For January, he wrote, his script quick on the paper. She can picture him, scrawling the words at the edge of his desk in Chambers, on top of a binder, slipping the card inside the bag before rushing into court. Like a secret, like things you can't say.
Love,
Clive.
She reads the words, again and again until she can picture them from memory. Her other hand rests against the bump of her stomach and she feels the rise and fall of her breaths, hopes it breathes, too.
She sighs, her hand against the fabric of her shirt, whispers: "Stay. Please."
I love you, she thinks.
.
.
[1] GlaxoSmithKline Services Unlimited v Commission (2009) C-513/06 is the case Jerome was working on because I'm a nerd and I know shit like this.
[2] Article 6 of the European Convention on Human Rights (again, if you're super interested):
1. In the determination of his civil rights and obligations or of any criminal charge against him, everyone is entitled to a fair and public hearing within a reasonable time by an independent and impartial tribunal established by law. Judgment shall be pronounced publicly but the press and public may be excluded from all or part of the trial in the interest of morals, public order or national security in a democratic society, where the interests of juveniles or the protection of the private life of the parties so require, or the extent strictly necessary in the opinion of the court in special circumstances where publicity would prejudice the interests of justice.

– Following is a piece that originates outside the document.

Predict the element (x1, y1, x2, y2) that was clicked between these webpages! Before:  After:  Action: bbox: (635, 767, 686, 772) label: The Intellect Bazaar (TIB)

2. charged with a criminal offence shall be presumed innocent until proved guilty according to law.
3. Everyone charged with a criminal offence has the following minimum rights:
(a) to be informed promptly, in a language which he understands and in detail, of the nature and cause of the accusation against him;
(b) to have adequate time and the facilities for the preparation of his defence;
(c) to defend himself in person or through legal assistance of his own choosing or, if he has not sufficient means to pay for legal assistance, to be given it free when the interests of justice so require;
(d) to examine or have examined witnesses against him and to obtain the attendance and examination of witnesses on his behalf under the same conditions as witnesses against him;
(e) to have the free assistance of an interpreter if he cannot understand or speak the language used in court.